Q: We run a home environment Siamese and related breed Cat Rescue with very high medical and cleaning standards. We have rescued 7,112 and placed 6,644 since our inception 13 years ago. The seniors that we accept from “Owner Release” are more inclined to develop what we call “Caregiver Change Depression.” These kitties, between 8 and 15 years or older, have lived most of their lives with one family. They have lost their homes and their “humans.” We try hard to help them adjust, with people petting them six hours a day seven days a week. Some also need to be force-fed and given fluids. Despite all of our attempts, some of these elderly cats don’t do well — they crawl into a corner, shut down their systems and die.
These are very sensitive kitties. If you have any good ideas about how to circumvent the problem, we are all ears. We get very close to them and it is heartbreaking when we lose them.

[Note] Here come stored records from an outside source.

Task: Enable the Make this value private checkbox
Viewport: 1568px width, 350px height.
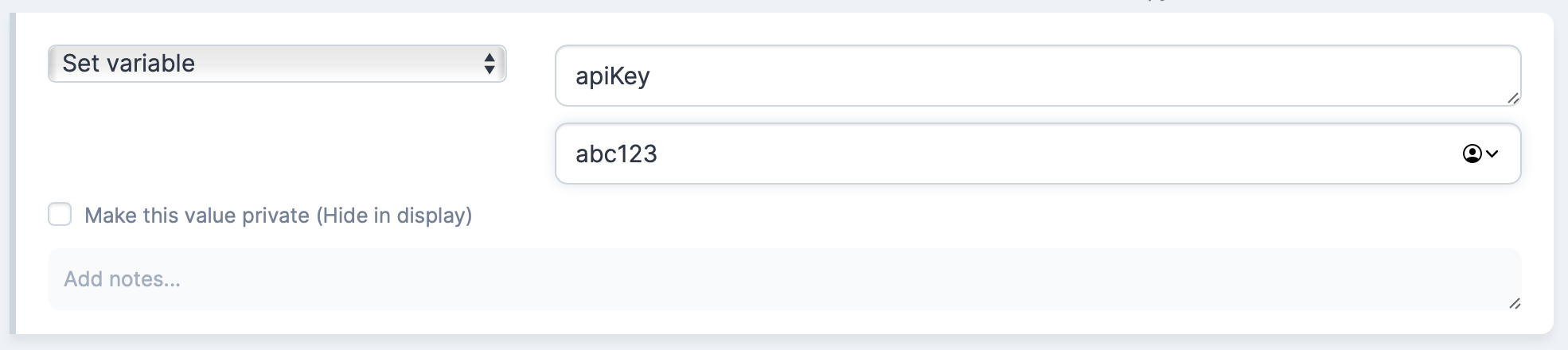Action: point(60,215)
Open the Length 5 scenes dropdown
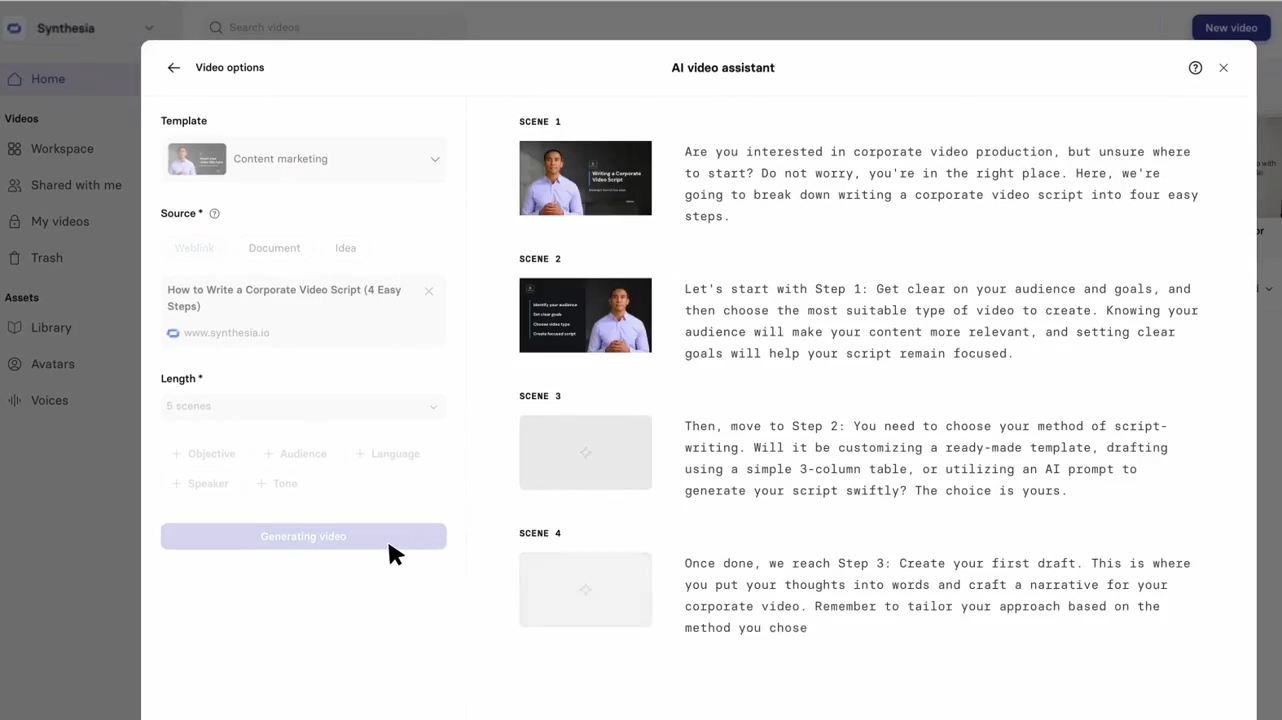This screenshot has height=720, width=1282. tap(302, 406)

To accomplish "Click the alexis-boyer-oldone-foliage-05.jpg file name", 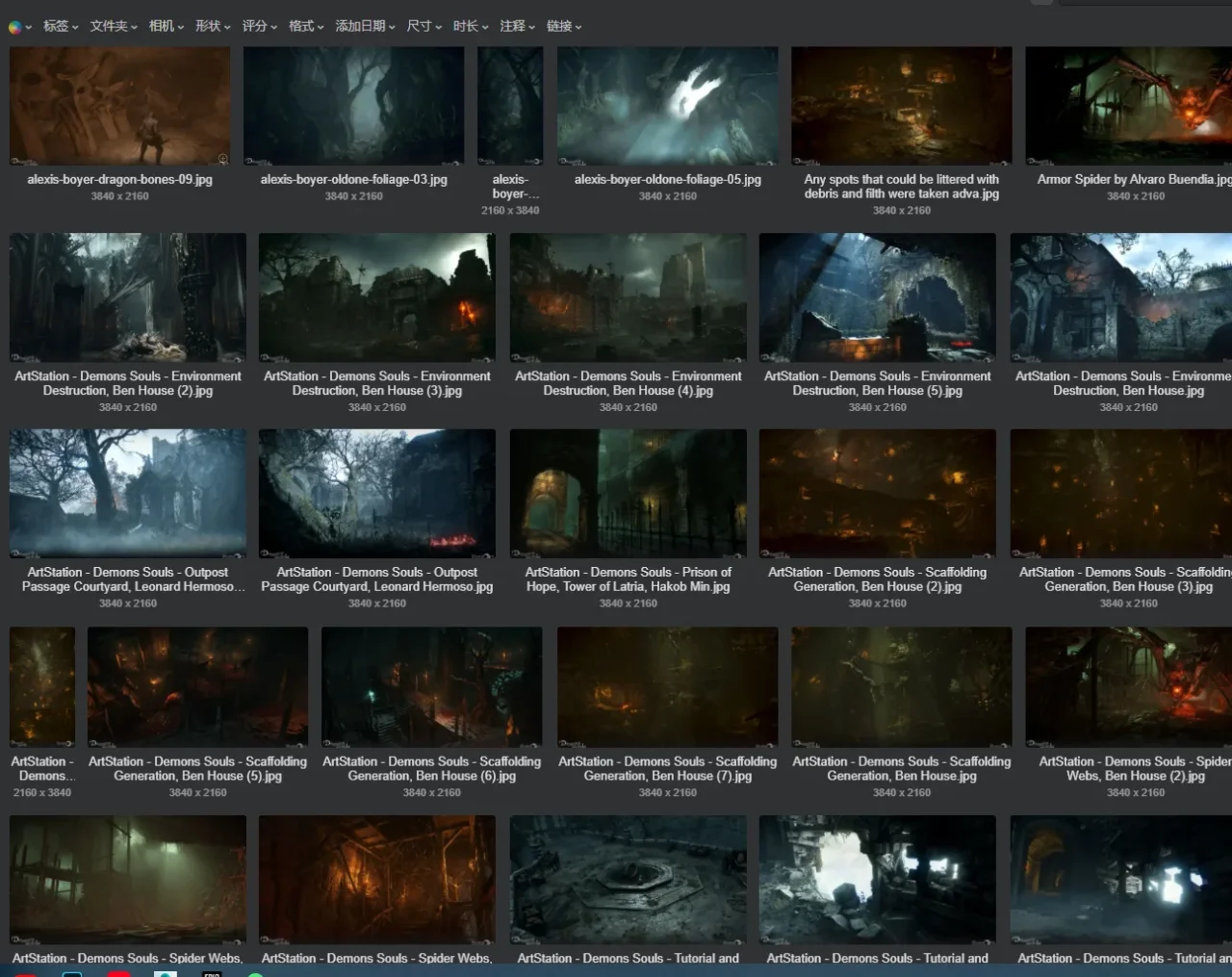I will click(667, 180).
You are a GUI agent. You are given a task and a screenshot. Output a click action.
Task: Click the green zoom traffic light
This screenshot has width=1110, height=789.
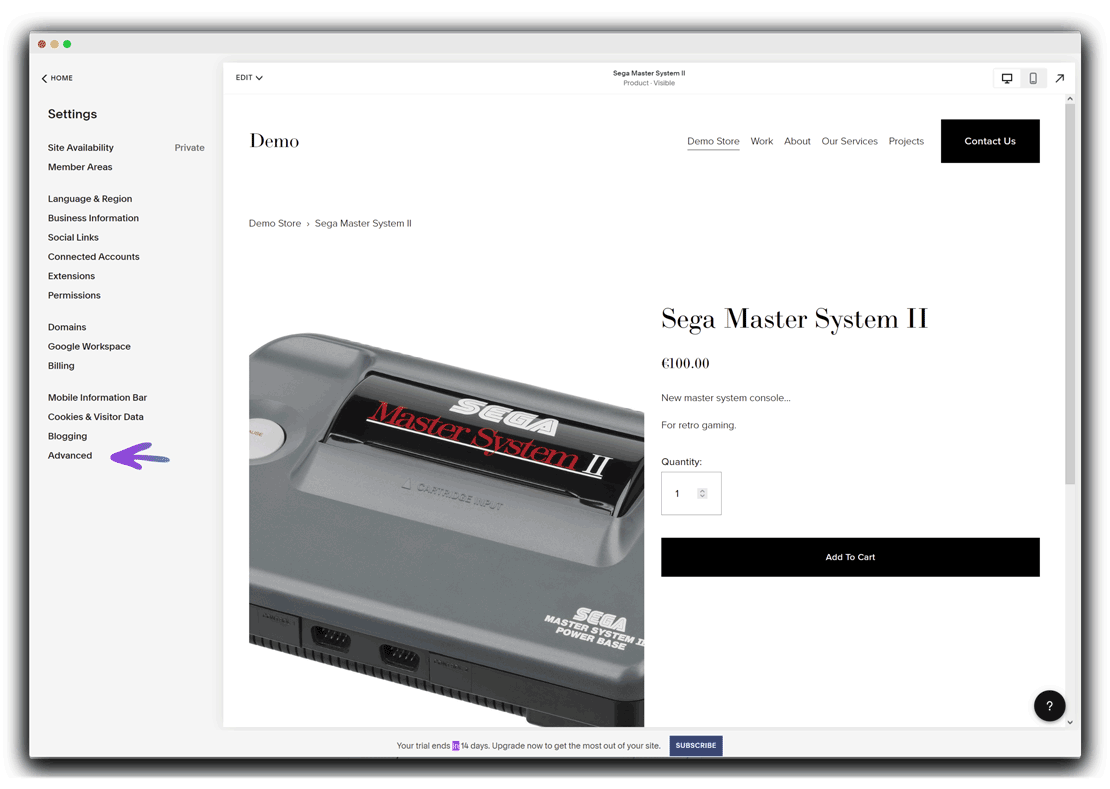pyautogui.click(x=67, y=45)
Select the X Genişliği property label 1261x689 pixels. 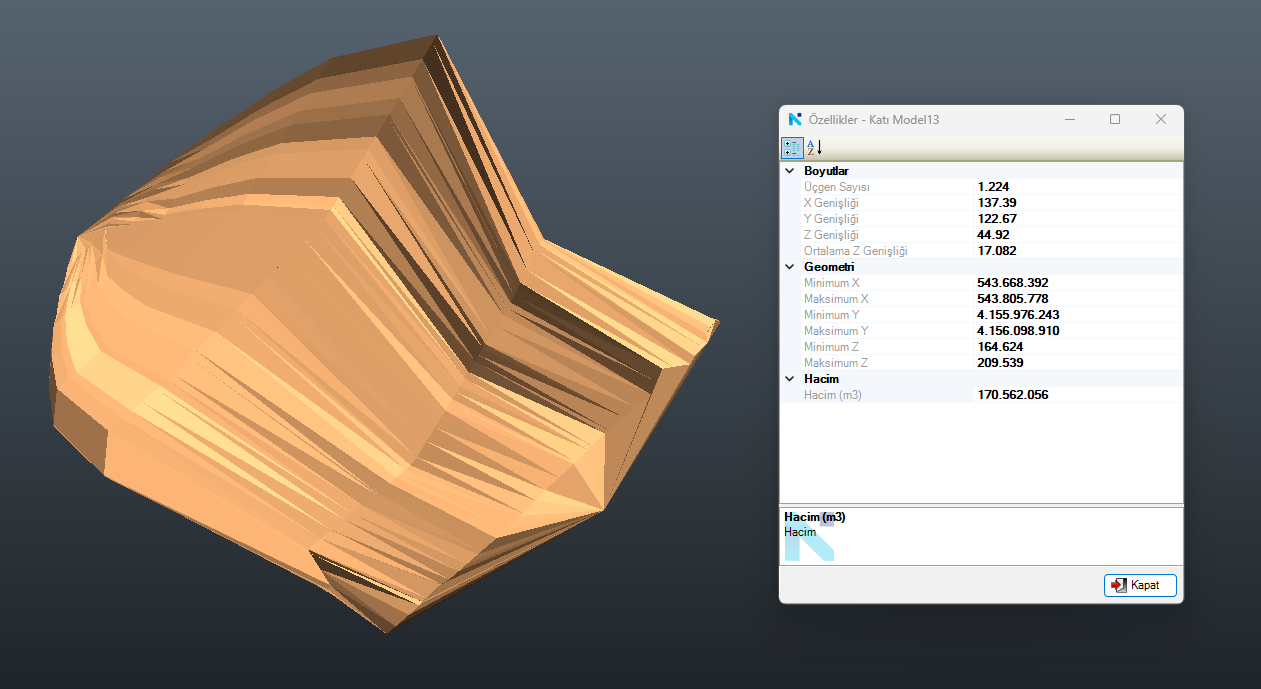click(832, 203)
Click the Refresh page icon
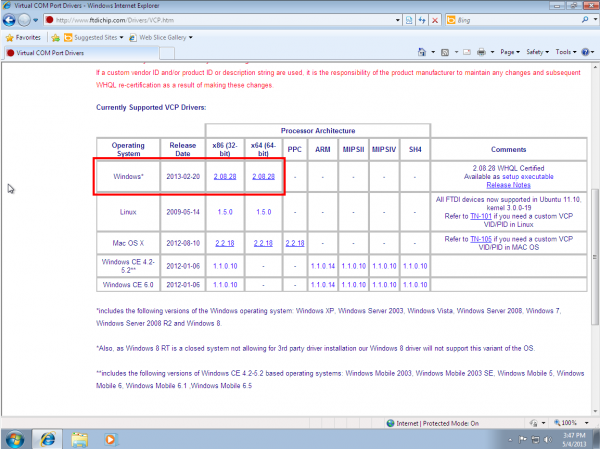 tap(422, 20)
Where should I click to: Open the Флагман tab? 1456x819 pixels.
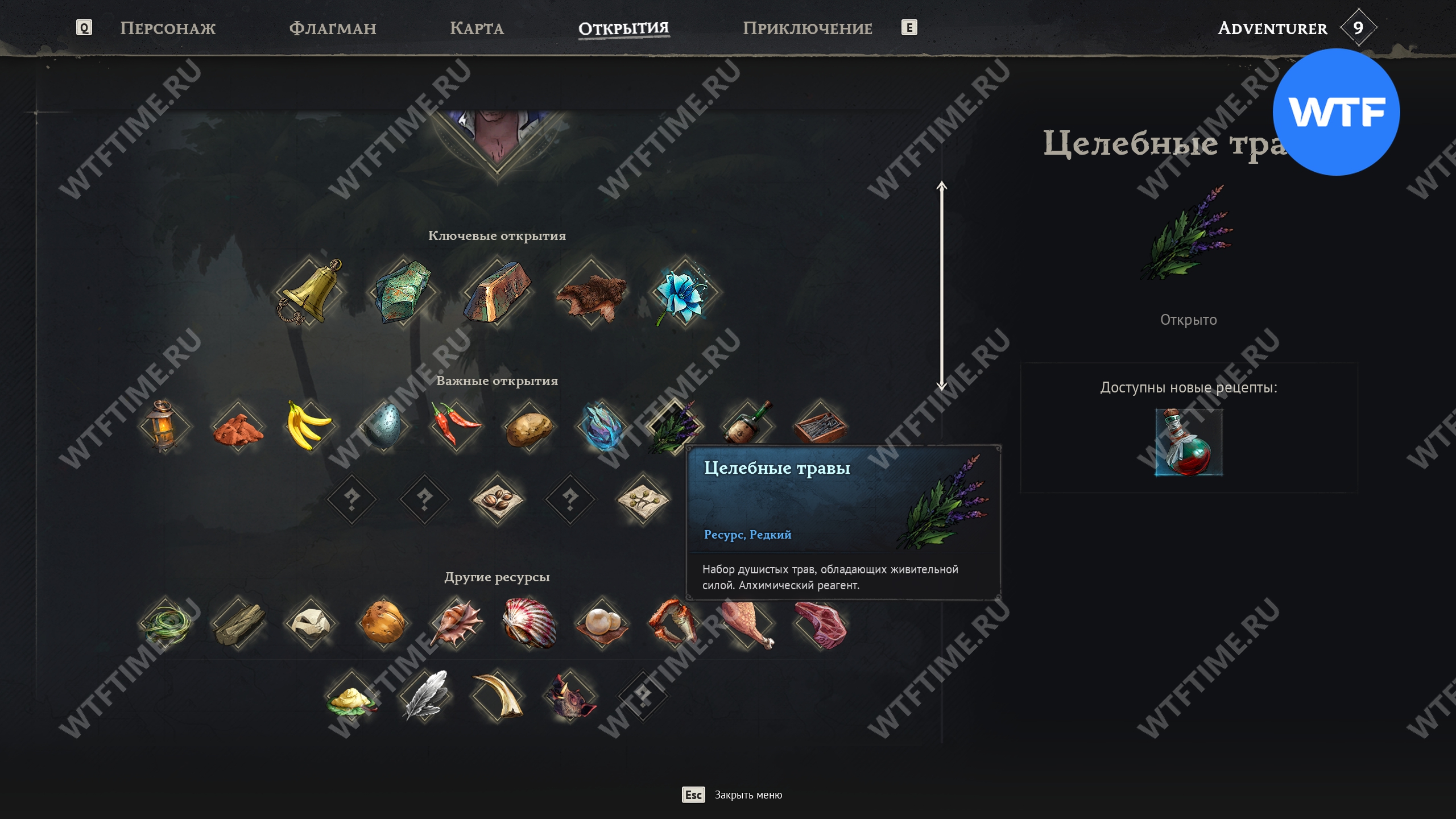[333, 28]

A: As a cat ages, it becomes increasingly more difficult for them to adjust to major life changes. It is tragic when cats who have bonded so tightly to the people in their lives and their homes are abandoned or surrendered into rescue. It is not uncommon for abandoned elderly cats to grieve for their companions and their home, to quit eating and some, as you noted, to become depressed and die. You can take steps to help lessen the effects of abandonment, making the transition as stress-free as possible.
Many senior cats are surrendered by people who are as heartbroken as their kitties by the situation. Others come into rescue as orphans. Some people are caught in circumstances beyond their control and want to help their cat adjust to the new situation. Before they surrender their cats, encourage them to help with their cat’s transition. They can start by making the carrier experience as stress-free as possible for the cat. Ask them to open the carrier and place it in an area where the cat likes to hang out. It needs to become a permanent fixture until the day the cat leaves. The people relinquishing the cat need to place a soft towel in the carrier and feed the cat his regular meals and treats in the carrier.
If possible, the items the cat loves should be surrendered with the cat. If the cat has favorite toys, scratchers or little beds to sleep in, transfer those with the cat. Transfer, the cat’s food and litter, too; if possible, his litter box should accompany him to the new location. Ask the former owner if they will sacrifice an old shirt for the cause, sleep in it and then place it in the carrier on the day of the transport.
Ideally, when the senior is in his new home or rescue facility, he should be put in a small, comfortable, quiet room with all of his familiar things. His space needs to be free of other animals. If there are windows, darken the room by pulling the curtains or shades. Provide him with places he can go to start regaining his sense of security. Boxes facing the walls, paper bags with their handles cut off and cloth igloos and tunnels will help him feel safe. Some of these kitties do well with a SnuggleKittie, a soft stuffed animal with a heating element and a heartbeat. In the event that it’s impossible to give him a safe room, then place him in a large cat condo or cage that has no other cats in it. A safe retreat area in a condo can be as simple as a paper bag without handles. Hanging a towel over three sides of the condo will also increase his feelings of security. Eating and drinking is a priority. Treats he loves, baby food or canned cat food flavored with a little tuna juice sometimes jump starts a cat’s appetite. It is normal for insecure cats to only come out of their hiding places at night to eat. Playing classical music such as Mozart and Chopin can also help reduce stress.
Don’t force the cat to interact with people. Forcing the cat to socialize can stress and further traumatize him. He needs to first feel safe and secure in his new environment. Depending on the cat, this may take a few days or weeks. Volunteers can help with this process. Instead of petting the newly surrendered senior, ask volunteers to sit on the floor in the cat’s room, or next to the condo, talking or reading softly to the cat. They can also toss a little treat into the cat’s hiding area every time they visit him. When the cat starts to relax, he may be more open to socializing with the volunteers who have been caring for him. Instead of reaching for the cat, the volunteer should offer the cat the opportunity to socialize by formally greeting him with an index finger extended toward him, at cat-nose level. If the cat wants to say hello, he will approach the volunteer’s finger and touch it with his nose.
Consistency can also help the senior cat adjust to his new situation. Feed him every day at the same times. Try to schedule the same volunteers to sit with the cat. The senior kitty will become familiar with the volunteer’s voice and smell, eventually anticipating the treats and the comfort of familiar people.
Older cats make great companions. For those readers who are thinking about bringing a new cat into the household, please consider adopting a senior cat. Shelters and rescue groups have affectionate senior cats of all breeds looking for new loving homes.